Piszczac: Gmina zaprasza na spacer wirtualny. W internetowej wersji 3D można już zobaczyć kilka miejscowości. W przyszłości projekt ma objąć nawet dwadzieścia wsi
Pomysłodawca zapewnił swój sprzęt, a gmina pokryła koszty potrzebnego oprogramowania i licencji. Realizacja spacerów wirtualnych i filmików dla telewizji "Piszczac 3D” to w dużej mierze praca społeczna. – To reklama dla gminy. Poza tym, nie wydaje mi się, aby inne samorządy tak rozwinęły się w 3D jak my – uważa pan Mariusz.

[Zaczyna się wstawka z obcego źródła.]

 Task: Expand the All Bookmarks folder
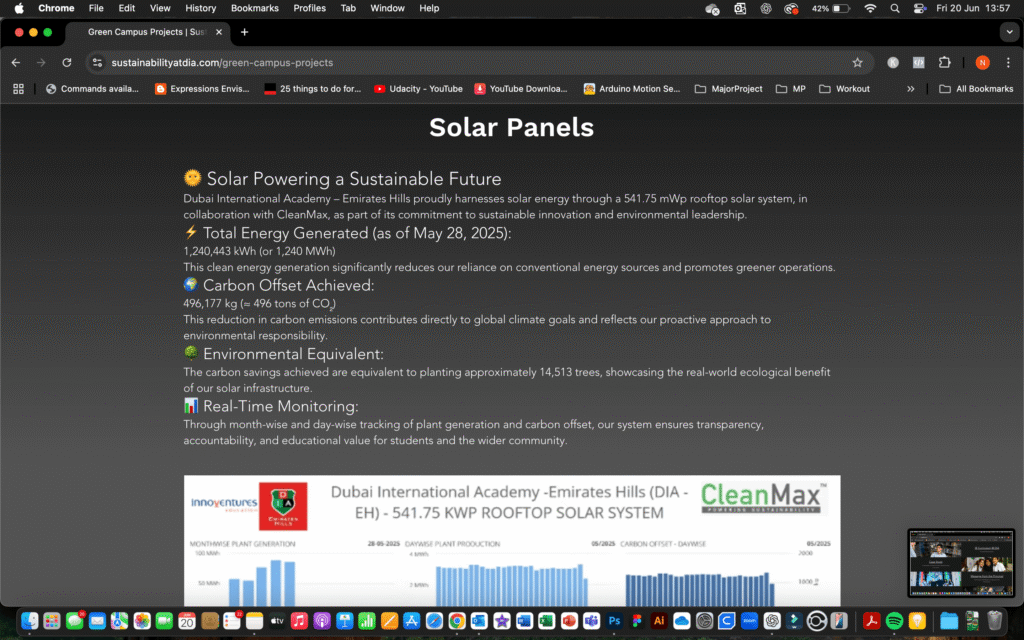click(976, 89)
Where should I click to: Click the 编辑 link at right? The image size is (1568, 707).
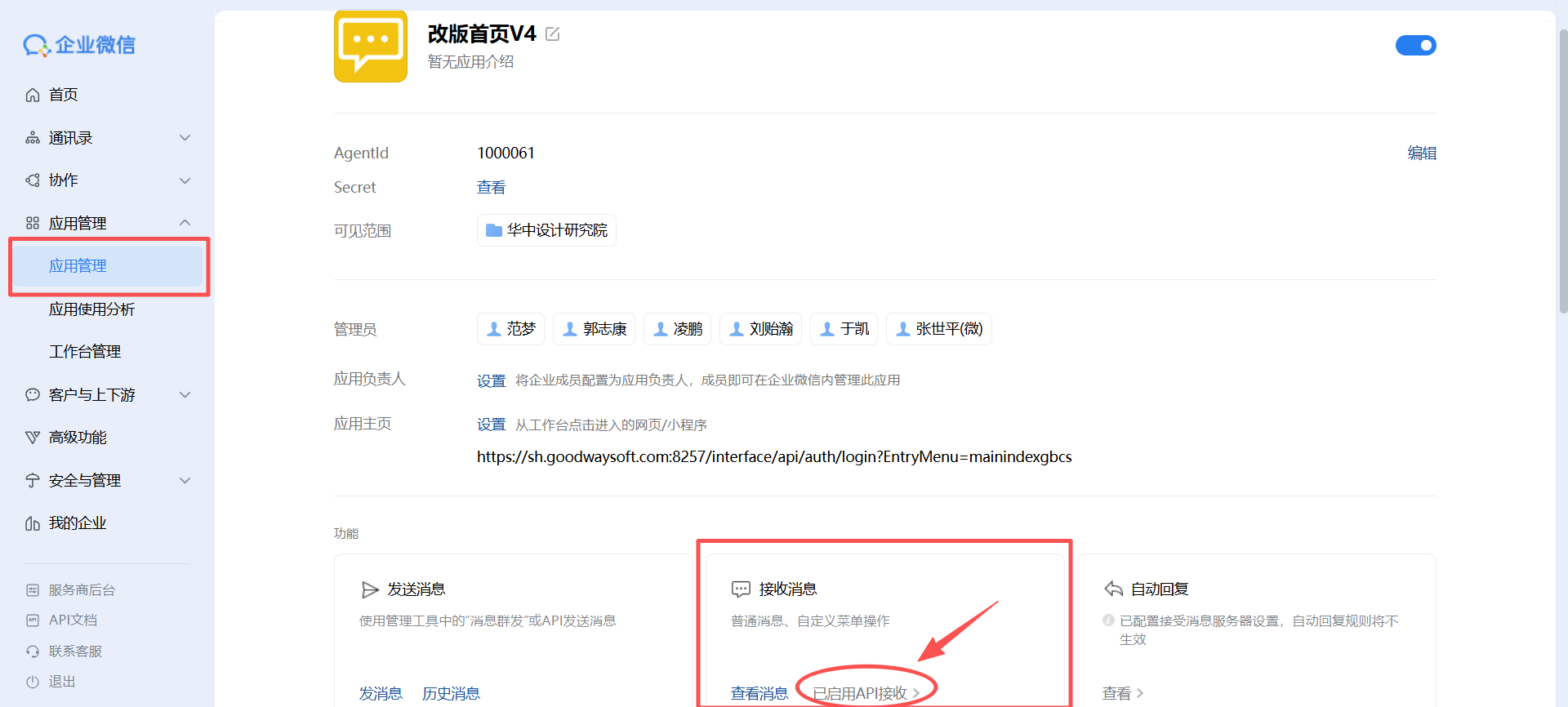[x=1421, y=153]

Jan Kurowski, wójt gminy kibicuje swojemu pracownikowi. – Chcemy robić to kompleksowo, tak aby wirtualnymi spacerami objąć również szkoły, kościoły i inne instytucje.
Dotychczas, w wersji 3D zaistniało sześć gminnych miejscowości. Kilka dni temu do kolekcji dołączył Chotyłów. Spacerowi towarzyszy narracja. "Dobrze wiedzieć, gdzie mieszkamy i skąd się wywodzimy” – mówi na wstępie wirtualnej prezentacji lektorka.

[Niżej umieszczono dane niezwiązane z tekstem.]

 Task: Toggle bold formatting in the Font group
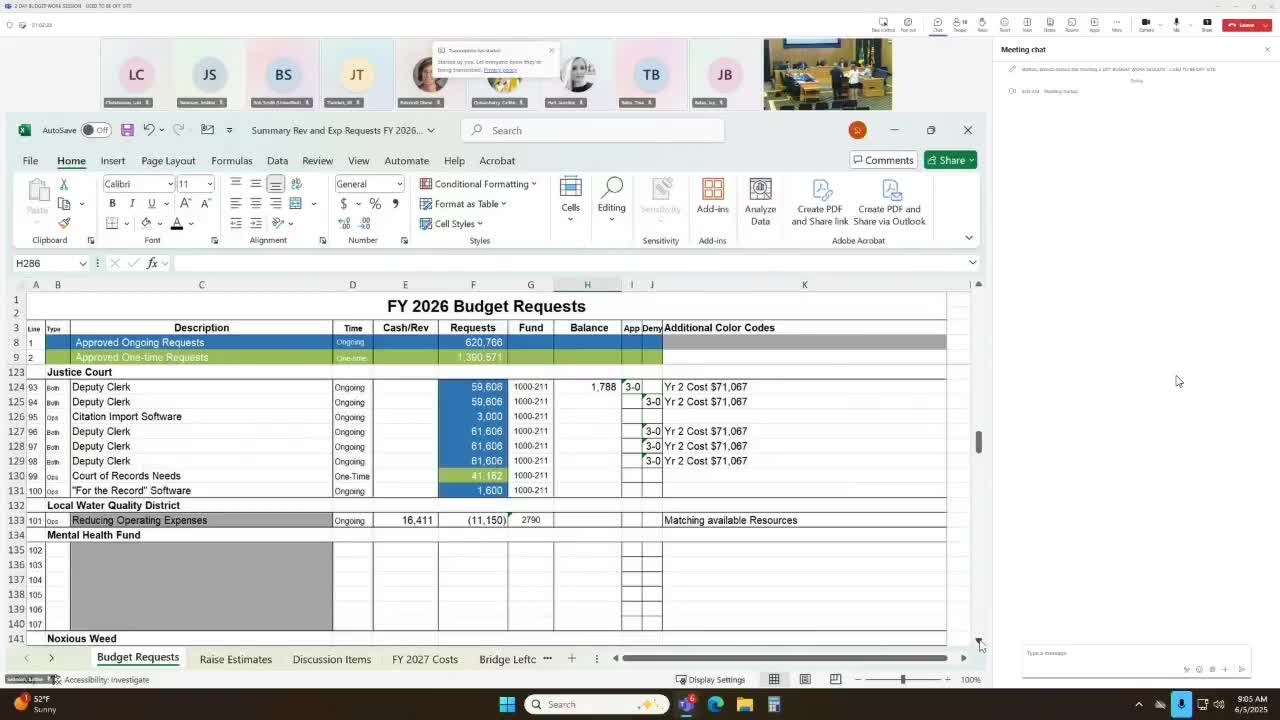pyautogui.click(x=112, y=202)
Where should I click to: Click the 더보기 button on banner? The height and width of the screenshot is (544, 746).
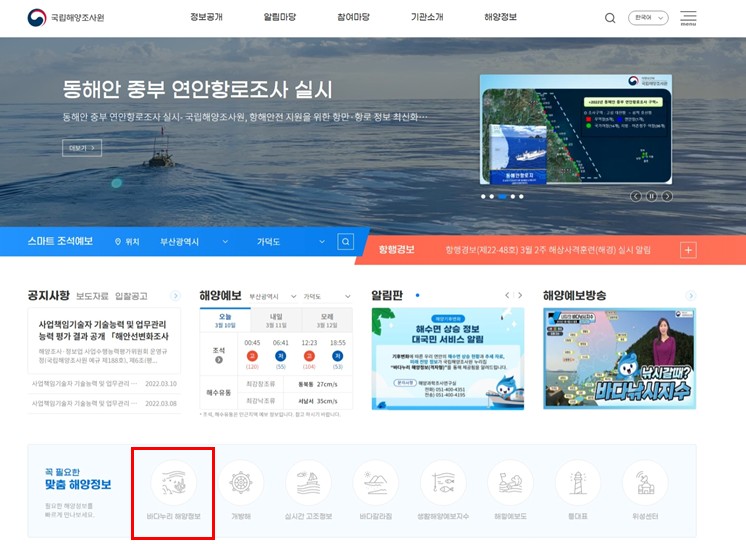(x=82, y=148)
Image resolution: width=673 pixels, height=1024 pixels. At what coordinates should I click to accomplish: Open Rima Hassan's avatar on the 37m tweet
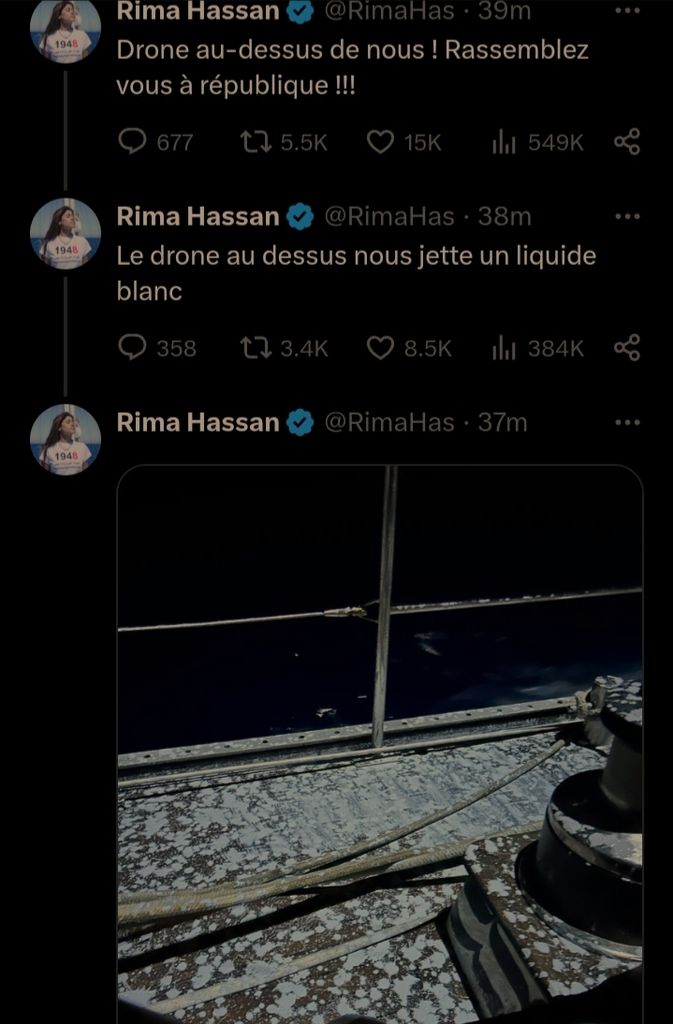click(x=65, y=440)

– Żyjemy w dobie cyfryzacji. Dobrze, że gmina promuje się w Internecie – uważa Sylwia Afaltowska z Zalutynia w gm. Piszczac, która udziela się jako przewodniczka wirtualnych spacerów. – Sama zbierałam informacje. To przede wszystkim fakty historyczne oraz nawiązanie do współczesnych przedsięwzięć – opowiada Sylwia Afaltowska.
Wójt gminy Piszczac podkreśla, że dzięki technologii 3D mieszkańcy gminy, którzy wyjechali za granicę, mogą być bliżej swoich korzeni. – To nie tajemnica, że z wirtualnych spacerów i internetowej telewizji korzystają osoby z Wielkiej Brytanii, Australii czy Stanów Zjednoczonych. Tak podają statystki. W sumie "Piszczac 3D” odwiedziło już 160 tys. użytkowników – zapewnia Karwowski. A wszystko za 2,2 tys. zł. Taki koszt poniosła gmina na zakup oprogramowania i licencji.
Piszczac w sieci
Podsumowując minione 12 miesięcy, wójt Jan Kurowski mówił m.in., że 2012 "był rokiem przeciętnym, opiewał w sporo wydarzeń dobrych i złych”. W przemówieniu nie zabrakło też życzeń dla mieszkańców gminy. Filmik szybko stał się internetowym przebojem. Niestety, gmina równie szybko usnęła orędzie z sieci.